### Data supplied
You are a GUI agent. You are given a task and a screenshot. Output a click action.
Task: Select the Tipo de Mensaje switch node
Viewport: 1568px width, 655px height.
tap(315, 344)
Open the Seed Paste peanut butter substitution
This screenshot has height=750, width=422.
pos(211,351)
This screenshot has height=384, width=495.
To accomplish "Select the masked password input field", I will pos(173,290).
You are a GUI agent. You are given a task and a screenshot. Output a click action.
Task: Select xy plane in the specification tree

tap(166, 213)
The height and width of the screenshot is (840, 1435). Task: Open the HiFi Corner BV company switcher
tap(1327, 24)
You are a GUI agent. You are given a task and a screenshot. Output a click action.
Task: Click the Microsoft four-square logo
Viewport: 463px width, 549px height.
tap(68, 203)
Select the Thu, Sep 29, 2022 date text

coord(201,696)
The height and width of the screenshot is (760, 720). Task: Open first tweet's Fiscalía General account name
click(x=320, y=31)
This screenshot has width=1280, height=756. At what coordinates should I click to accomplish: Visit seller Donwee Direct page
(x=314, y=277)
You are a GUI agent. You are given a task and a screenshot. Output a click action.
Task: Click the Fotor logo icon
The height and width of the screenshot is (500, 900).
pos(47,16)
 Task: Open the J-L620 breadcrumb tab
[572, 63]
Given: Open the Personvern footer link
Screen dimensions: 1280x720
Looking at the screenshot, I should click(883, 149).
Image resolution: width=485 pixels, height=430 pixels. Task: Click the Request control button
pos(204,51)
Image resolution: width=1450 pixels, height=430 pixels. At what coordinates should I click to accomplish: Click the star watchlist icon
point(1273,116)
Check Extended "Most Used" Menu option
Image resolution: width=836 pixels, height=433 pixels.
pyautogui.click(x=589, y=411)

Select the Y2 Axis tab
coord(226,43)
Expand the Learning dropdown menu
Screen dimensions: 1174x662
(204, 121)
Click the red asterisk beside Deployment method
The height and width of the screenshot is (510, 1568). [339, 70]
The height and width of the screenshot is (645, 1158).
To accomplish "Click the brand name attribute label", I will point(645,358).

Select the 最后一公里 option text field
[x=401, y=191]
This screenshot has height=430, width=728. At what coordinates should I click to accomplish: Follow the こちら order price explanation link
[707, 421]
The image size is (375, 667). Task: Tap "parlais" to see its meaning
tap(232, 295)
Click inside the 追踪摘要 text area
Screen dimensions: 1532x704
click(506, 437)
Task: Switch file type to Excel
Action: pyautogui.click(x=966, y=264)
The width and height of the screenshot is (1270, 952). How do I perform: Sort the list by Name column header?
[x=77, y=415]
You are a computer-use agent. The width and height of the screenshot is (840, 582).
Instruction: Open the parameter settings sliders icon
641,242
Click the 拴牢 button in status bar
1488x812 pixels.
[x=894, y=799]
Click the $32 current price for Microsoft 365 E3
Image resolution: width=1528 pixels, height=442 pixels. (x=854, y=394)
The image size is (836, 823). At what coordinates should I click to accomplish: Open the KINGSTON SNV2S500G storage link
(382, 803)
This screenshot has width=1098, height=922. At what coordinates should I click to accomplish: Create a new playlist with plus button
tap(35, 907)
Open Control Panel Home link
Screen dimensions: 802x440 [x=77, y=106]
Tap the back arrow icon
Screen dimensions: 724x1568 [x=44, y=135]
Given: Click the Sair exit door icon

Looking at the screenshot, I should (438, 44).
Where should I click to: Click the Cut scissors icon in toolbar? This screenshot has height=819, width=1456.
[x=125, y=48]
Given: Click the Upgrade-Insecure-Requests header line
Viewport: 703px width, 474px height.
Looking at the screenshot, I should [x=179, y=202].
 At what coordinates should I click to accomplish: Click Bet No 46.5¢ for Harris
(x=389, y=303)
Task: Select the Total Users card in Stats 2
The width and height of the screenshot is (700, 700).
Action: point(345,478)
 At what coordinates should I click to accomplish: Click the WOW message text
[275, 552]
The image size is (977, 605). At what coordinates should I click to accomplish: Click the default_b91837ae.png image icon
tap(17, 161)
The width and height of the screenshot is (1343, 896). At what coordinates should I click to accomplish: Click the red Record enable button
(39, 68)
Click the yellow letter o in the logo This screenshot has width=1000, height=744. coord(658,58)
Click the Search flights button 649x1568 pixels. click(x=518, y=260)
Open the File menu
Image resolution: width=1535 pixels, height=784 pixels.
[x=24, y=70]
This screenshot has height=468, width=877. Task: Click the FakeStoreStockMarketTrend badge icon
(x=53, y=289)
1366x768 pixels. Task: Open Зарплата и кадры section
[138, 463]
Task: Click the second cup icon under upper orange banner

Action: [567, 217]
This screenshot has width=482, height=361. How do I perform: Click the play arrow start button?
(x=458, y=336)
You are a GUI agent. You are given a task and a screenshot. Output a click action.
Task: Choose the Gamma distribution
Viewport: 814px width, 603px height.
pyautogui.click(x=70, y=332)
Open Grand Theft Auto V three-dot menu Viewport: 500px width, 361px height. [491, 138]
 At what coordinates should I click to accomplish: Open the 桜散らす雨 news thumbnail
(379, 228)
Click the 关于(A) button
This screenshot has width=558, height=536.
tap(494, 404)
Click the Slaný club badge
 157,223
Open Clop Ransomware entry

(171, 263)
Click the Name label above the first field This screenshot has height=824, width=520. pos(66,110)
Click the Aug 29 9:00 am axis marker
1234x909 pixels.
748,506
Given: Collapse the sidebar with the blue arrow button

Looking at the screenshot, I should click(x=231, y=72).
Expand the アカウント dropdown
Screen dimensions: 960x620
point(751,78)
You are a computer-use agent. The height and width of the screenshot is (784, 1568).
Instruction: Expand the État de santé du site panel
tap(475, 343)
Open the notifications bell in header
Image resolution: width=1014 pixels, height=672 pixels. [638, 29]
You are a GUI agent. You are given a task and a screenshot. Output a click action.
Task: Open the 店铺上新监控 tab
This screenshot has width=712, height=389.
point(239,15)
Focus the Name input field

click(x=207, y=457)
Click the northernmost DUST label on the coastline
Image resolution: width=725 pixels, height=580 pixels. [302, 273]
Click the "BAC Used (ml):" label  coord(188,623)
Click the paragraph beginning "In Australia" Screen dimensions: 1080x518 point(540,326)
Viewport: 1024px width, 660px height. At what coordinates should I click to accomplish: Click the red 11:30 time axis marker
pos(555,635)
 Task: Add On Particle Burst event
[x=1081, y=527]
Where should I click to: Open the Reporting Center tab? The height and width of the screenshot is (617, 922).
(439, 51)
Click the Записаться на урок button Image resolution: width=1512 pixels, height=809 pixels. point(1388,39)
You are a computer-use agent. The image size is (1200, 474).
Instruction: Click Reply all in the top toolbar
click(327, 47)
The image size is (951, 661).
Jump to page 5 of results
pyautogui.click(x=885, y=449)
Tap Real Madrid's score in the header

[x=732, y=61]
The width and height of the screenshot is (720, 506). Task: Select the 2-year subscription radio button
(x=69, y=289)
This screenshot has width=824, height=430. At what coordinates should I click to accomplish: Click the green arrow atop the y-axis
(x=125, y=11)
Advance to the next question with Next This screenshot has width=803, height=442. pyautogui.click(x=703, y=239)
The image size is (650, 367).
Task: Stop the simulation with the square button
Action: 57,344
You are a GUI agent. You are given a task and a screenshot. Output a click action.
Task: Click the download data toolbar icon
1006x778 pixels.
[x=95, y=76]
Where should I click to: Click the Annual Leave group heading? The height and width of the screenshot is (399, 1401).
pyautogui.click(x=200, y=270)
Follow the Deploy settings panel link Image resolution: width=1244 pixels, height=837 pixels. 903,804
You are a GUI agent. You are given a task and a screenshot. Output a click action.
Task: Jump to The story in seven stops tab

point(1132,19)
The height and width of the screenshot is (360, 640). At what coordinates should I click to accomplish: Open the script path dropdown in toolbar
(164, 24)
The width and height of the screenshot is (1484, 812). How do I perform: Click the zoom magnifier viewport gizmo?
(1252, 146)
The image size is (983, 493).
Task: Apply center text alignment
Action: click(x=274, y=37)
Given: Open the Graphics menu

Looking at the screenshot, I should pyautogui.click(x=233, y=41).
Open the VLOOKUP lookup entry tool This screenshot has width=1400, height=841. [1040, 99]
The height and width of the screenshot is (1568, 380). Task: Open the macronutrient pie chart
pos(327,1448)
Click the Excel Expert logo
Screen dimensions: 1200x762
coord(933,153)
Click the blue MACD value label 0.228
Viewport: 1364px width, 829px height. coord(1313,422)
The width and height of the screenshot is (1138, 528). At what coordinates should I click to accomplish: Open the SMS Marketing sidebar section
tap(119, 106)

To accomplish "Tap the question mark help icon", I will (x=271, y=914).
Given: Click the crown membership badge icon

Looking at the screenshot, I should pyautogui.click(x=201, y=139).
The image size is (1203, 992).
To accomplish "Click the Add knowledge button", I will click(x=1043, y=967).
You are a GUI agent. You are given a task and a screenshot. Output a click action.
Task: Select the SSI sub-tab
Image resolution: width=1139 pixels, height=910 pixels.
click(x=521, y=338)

### Your objective
All lines of the material that contain the word "logo" should be listed.

### Answer space
Task: Click the Microsoft four-square logo
Task: Click the Fotor logo icon
Click the yellow letter o in the logo This screenshot has width=1000, height=744. coord(658,58)
Click the Excel Expert logo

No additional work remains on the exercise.